The file HW_data/booli_sold.csv contains sales data on 158 apartments in Ekhagen (next to Lappis) collected from Boolis open API.

Tasks

  1. Illustrate how Soldprice depends on Livingarea with a suitable figure.
  2. Illustrate trends in Soldprice / Livingarea over the period.
  3. Illustrate an aspect of data using a boxplot (geom_boxplot).
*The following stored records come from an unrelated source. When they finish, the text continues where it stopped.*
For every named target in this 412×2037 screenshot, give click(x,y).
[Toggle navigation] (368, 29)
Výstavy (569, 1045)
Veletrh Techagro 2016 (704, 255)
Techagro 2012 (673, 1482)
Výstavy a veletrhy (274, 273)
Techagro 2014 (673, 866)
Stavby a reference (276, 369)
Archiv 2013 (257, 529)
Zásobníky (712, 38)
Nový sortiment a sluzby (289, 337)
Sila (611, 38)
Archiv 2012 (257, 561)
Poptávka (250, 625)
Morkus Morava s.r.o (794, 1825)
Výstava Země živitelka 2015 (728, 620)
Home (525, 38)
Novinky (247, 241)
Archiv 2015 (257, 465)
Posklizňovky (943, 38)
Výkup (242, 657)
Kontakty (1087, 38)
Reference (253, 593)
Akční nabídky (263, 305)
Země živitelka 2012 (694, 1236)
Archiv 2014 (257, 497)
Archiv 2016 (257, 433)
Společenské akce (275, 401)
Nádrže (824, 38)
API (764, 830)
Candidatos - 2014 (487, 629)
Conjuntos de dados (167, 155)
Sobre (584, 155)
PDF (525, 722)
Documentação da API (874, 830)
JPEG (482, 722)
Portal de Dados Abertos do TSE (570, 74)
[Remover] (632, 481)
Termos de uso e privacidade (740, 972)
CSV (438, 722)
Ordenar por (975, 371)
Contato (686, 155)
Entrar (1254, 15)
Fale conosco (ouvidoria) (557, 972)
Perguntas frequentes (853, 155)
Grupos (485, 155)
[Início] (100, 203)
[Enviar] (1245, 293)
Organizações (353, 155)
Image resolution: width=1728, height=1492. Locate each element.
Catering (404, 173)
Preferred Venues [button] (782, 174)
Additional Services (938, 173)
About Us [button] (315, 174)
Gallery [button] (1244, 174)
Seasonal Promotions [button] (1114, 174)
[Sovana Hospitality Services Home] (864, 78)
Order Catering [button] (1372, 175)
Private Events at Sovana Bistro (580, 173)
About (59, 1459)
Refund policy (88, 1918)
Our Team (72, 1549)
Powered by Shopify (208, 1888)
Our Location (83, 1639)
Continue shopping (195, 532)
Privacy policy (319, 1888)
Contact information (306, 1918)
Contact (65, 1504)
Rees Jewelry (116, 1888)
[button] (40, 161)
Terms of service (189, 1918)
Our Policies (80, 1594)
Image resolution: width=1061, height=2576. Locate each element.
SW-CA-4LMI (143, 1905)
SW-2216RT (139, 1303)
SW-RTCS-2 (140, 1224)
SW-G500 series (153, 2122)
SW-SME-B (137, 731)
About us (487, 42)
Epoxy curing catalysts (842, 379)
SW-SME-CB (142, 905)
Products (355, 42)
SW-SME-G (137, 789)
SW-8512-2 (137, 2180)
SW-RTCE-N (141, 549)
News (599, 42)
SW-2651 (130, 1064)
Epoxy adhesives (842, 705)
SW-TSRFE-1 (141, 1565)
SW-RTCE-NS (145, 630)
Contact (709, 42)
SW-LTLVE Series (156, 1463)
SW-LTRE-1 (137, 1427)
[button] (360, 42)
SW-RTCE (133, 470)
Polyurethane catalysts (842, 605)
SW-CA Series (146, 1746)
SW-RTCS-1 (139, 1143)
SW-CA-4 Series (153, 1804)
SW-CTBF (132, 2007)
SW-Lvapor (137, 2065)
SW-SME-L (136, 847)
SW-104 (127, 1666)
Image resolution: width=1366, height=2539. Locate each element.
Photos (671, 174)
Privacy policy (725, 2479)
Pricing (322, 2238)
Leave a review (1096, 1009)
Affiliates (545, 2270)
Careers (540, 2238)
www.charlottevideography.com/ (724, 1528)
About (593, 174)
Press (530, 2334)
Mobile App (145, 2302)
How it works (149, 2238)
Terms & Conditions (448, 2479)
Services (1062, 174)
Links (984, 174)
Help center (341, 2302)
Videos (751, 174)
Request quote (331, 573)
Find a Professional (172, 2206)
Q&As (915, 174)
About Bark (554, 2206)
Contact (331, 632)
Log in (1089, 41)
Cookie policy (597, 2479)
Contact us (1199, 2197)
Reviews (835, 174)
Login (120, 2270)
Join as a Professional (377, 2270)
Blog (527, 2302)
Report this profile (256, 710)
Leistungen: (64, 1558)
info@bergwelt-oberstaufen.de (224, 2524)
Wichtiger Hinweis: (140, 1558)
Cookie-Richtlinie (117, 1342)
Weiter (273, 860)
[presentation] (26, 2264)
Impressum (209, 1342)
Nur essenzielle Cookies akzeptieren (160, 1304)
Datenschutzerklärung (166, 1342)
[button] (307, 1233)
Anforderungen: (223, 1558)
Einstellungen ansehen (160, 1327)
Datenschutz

Exercise 2: Folkhälsomyndigheten COVID cases and why excel might not be your friend

The file HW_data/Folkhalsomyndigheten_Covid19.xlsx contains data on COVID cases in Sweden. The data was obtained through Folkhälsomyndigheten’s webpage on the 1st of October 2020. Due to the fact that we downloaded it manually on a specific date, reproducability might be an issue since COVID cases might be updated.

Tasks

Answer the listed questions below.

Data wrangling

  1. Open the .xlsx file in any way of your choosing and have a look at the numbers. What does the file contain and what does the data represent? Use the Folkhälsomyndigheten’s webpage to gather the necessary information. Declare what information is in which sheet. Depending on your OS and how you opened the file to begin with, you might get some info of the sheets using the function excel_sheets.
  2. From the readxl package, use an appropriate read_* function to read all sheets in the .xlsx file and store them as tibbles (data.frames). The read_*function will be simply referred to as the “read function” in the coming questions. When you read these sheets, you should see a lot of warning messages. We will investigate those in the coming questions.
  3. Display the first and the last five rows of the second sheet called “Antal avlidna per dag” using knitr::kable and head. What are the column names? Does anything seem strange? Using the argument n_max in the read function, remove the last row.
  4. In the sheet corresponding to “Veckodata Kommun_stadsdel” look at the columns and their types. What type has your read_* function parsed for the column Statsdel? Read the documentation and the appropriate function, give an explanation to why this happens and how to fix it.
  5. In the same sheet there are two columns called tot_antal_fall and nya_fall_vecka. What is the type of these variables and why has it been parsed as such? Correct these (in some way) such that these become numeric variables.

Statistics and plotting

  1. Using the summarise, across and where function, reproduce the number of COVID cases for each region as well as for the total (here named Totalt_antal_fall). Notice that this information can be found in another part of the sheet. What is the total numer of cases? Which region has had most cases so far? Which has had the least? Argue why looking at counts might be misleading when comparing regions.
  2. Plot the total number of diseased people since the 15th of March in a line chart.
  3. Plot tot_antal_fall and nya_fall_vecka against their corresponding week number using geom_col.
  4. How many rows are there in the dataframe used to produce the figures in c.? Compare that to the number of weeks/columns plotted in c. What did ggplot do without telling us? Hint: Read the documentation.

Peer review

After deadline has passed, you will be given access to another students repository on GitHub. You should provide summary feedback by responding to the “HW2 ready for grading!” issue. Copy the following checklist and use it in your review:

* Is the homework complete, e.g. are all questions in the homework answered?

* Is there a working link from the main repository `README.md` to `HW2.md`?

* Is any code showing? If yes, is there any text about it?

* Do the Figures have proper axis names, do you understand them?

* Did you get any different results in your submission?